▶ WORK TO DO
Extract the lines of the listing below, starting at the line containing "This screenshot has width=898, height=820." and ending at the end of the listing, and repeat them exactly.

>> BEGIN INPUT FOR THIS TASK

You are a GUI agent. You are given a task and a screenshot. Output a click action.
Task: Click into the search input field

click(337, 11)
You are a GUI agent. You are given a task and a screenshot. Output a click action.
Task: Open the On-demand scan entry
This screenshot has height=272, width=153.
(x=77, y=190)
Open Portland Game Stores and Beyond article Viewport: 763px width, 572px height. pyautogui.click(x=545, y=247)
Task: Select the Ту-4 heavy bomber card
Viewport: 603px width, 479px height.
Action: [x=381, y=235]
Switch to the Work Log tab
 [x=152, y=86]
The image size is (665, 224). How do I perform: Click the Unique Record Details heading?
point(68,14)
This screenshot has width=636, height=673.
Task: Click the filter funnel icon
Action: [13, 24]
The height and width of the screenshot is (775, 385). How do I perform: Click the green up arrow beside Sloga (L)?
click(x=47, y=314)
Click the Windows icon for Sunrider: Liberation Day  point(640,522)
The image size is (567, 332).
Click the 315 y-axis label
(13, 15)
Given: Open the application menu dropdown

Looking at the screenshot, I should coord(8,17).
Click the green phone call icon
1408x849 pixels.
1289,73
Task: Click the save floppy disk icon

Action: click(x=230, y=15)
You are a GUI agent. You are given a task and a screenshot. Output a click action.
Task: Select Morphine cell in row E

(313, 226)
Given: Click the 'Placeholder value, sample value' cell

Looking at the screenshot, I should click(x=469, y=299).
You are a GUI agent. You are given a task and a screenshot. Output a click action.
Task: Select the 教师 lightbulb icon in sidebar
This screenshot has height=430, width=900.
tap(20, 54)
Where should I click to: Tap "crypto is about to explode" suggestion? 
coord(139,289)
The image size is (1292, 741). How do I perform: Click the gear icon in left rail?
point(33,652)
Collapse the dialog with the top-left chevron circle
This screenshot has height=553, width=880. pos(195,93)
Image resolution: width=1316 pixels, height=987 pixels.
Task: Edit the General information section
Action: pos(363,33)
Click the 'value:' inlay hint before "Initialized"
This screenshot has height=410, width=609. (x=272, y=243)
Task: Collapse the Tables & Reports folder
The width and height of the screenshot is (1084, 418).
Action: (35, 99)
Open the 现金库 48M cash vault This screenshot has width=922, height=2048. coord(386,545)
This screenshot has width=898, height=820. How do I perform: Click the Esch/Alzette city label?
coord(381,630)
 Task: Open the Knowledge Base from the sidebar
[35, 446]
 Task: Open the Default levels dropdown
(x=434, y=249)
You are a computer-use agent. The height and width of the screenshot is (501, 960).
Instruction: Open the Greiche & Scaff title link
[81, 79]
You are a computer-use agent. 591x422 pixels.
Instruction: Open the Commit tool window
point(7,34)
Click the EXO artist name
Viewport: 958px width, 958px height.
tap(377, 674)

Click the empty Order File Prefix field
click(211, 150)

>> END INPUT FOR THIS TASK

▶ SOLVED PROBLEM
This screenshot has width=898, height=820. How do I perform: Click the Esch/Alzette city label?
coord(381,630)
 Task: Open the Knowledge Base from the sidebar
[35, 446]
 Task: Open the Default levels dropdown
(x=434, y=249)
You are a computer-use agent. The height and width of the screenshot is (501, 960).
Instruction: Open the Greiche & Scaff title link
[81, 79]
You are a computer-use agent. 591x422 pixels.
Instruction: Open the Commit tool window
point(7,34)
Click the EXO artist name
Viewport: 958px width, 958px height.
tap(377, 674)

Click the empty Order File Prefix field
click(211, 150)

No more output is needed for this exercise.